Contributed by Puja Laroia, OMS-III MSUCOM
Charles Babbage was born on December 26 1791 into a wealthy London banking family. He was one of 4 children of Benjamin Babbage and Betsy Plumleigh Teape.[1]
Babbage was a well-known English mathematician and inventor with knowledge across many fields of study who is widely regarded as the father of computing. He is credited with developing the Difference Engine, the first mechanical computer, which led to more complicated electrical designs of modern-day computers.[2]
As a young boy, Babbage would spend his time at the library.[3] Reading sparked his joy for mathematics, and he devoted his entire life to it. By the age of 16, he was offered a seat at the University of Cambridge.[4] He quickly rose to the position of head mathematician and graduated.
He then went on to lecture at the Royal Institution on topics in astronomy and was nominated to be a Fellow of the Royal Society in 1816.[5,6] In 1820, Babbage was fundamental in establishing the Royal Astronomical Society, originally known as the Astronomical Society of London.[4,5,6] Its early goals were to standardize astronomical computations.[4,5] In 1824 he was awarded the Royal Astronomical Society for inventing an engine for calculating mathematical and astronomical tables.[4] He was appointed the Lucasian Professor of Mathematics at Cambridge in 1828, a position formerly held by Sir Isaac Newton; he maintained the position for ten years without giving a lecture.[2,4,5]
In his career, Babbage dabbled with ophthalmology twice—the ophthalmoscope and color vision.[1] Hermann von Helmholtz invented the ophthalmoscope in 1850, which revolutionized ophthalmology.[1] Yet, just three years before, Babbage came dangerously close to creating it.[1] It is believed that Babbage suffered from bilateral monocular diplopia, which he was able to partially remedy using a pinhole or concave lens.[1] Babbage invented a model ophthalmoscope in 1847, which was believed to be built of a small plano glass mirror with silvering removed at two to three small regions in the center.[1,2,7] The device was held in a tube and handled at an angle so that the light rays would reflect into the patient's eye.[1,2,7] He presented this model to Dr. Thomas Wharton Jones, a prestigious ophthalmologist and lecturer at Charing Cross Hospital in London who would subsequently become a Professor of Ophthalmic Medicine and Surgery at the University of London.[1,2,7] Dr. Wharton Jones, however, was an unsuitable candidate to assess the device because he was a myope who only saw a weak red reflex, prompting him to dismiss it as "unworkable."[1,2,7]
The necessity for a concave lens between the observer's eye and the back of the mirror to rectify the convergent rays from the patient's retina was something Babbage overlooked in his design, which Helmholtz recognized.[1] Although Babbage utilized a plano mirror with an aperture rather than Helmholtz's parallel glass slides, the optics were almost identical.[1] Today, Babbage would undoubtedly be remembered as the forerunner of modern ophthalmology if only he had included a 4 or 5 dioptre concave lens in his equipment for viewing into the eye.[1]

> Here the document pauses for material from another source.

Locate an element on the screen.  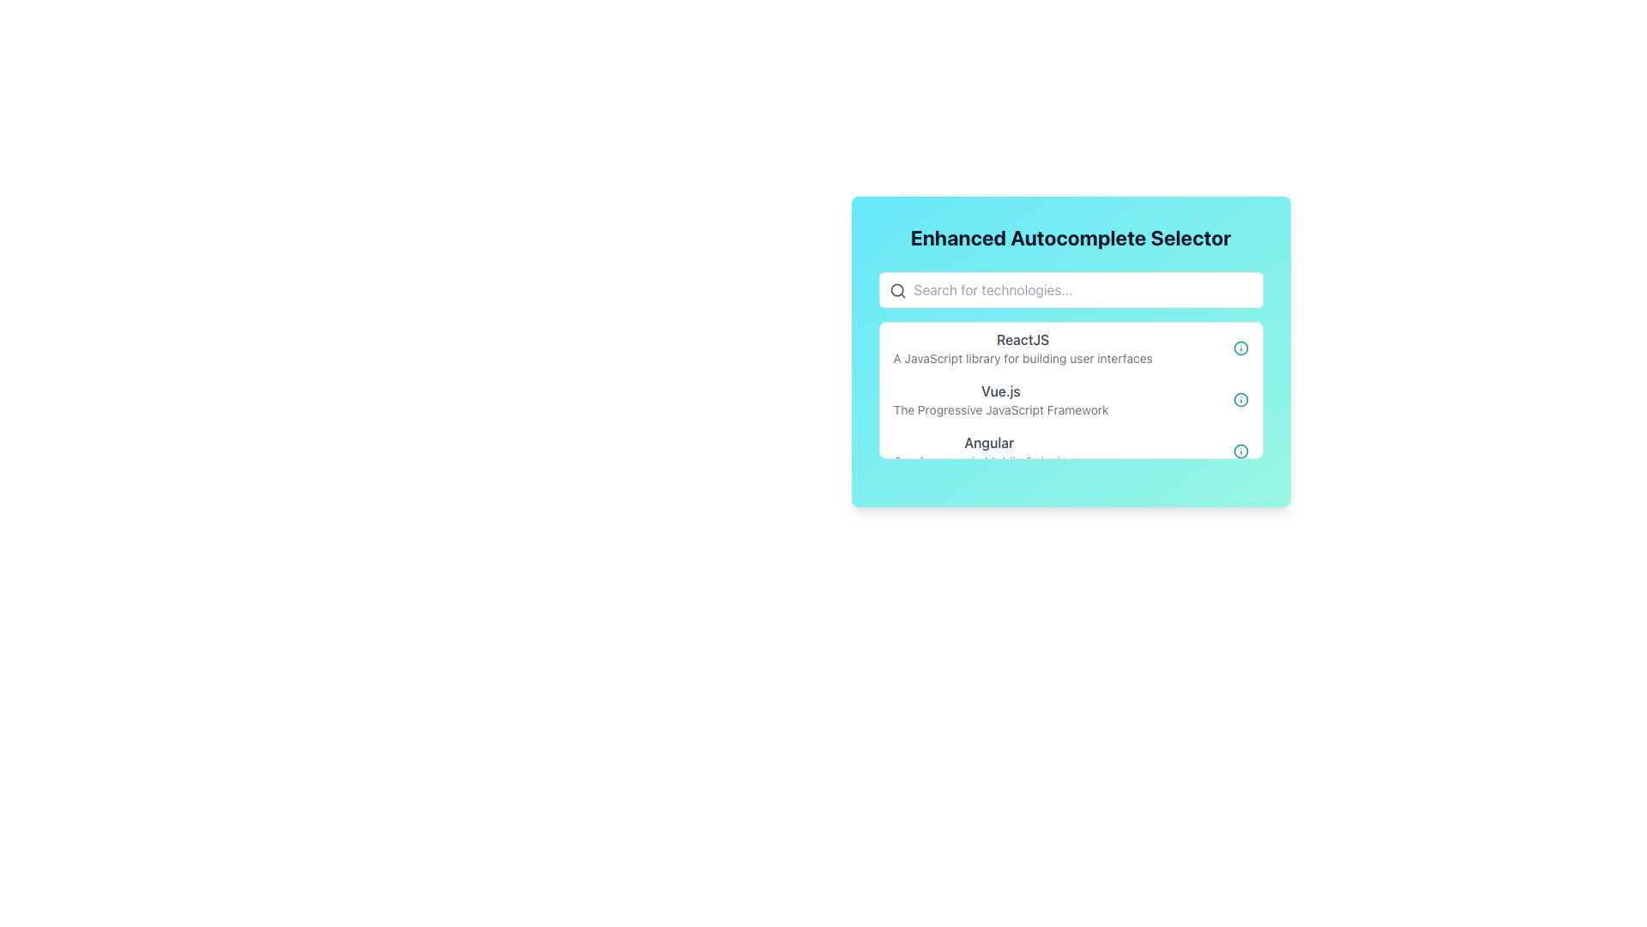
the informational icon located at the far right of the third entry under the 'Enhanced Autocomplete Selector' section, which corresponds to the 'AngularOne framework. Mobile & desktop.' is located at coordinates (1241, 450).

Babbage was known as the Father of the Computer, since he was the first to introduce the concept of the modern programmed computer.[5] His interest in scientific discovery persisted beyond the end of his life. In 1871, He was laid to rest in Kensal Green Cemetery in London.[1] His brain had been taken at his request and donated to the Royal College of Surgeons for research.[1]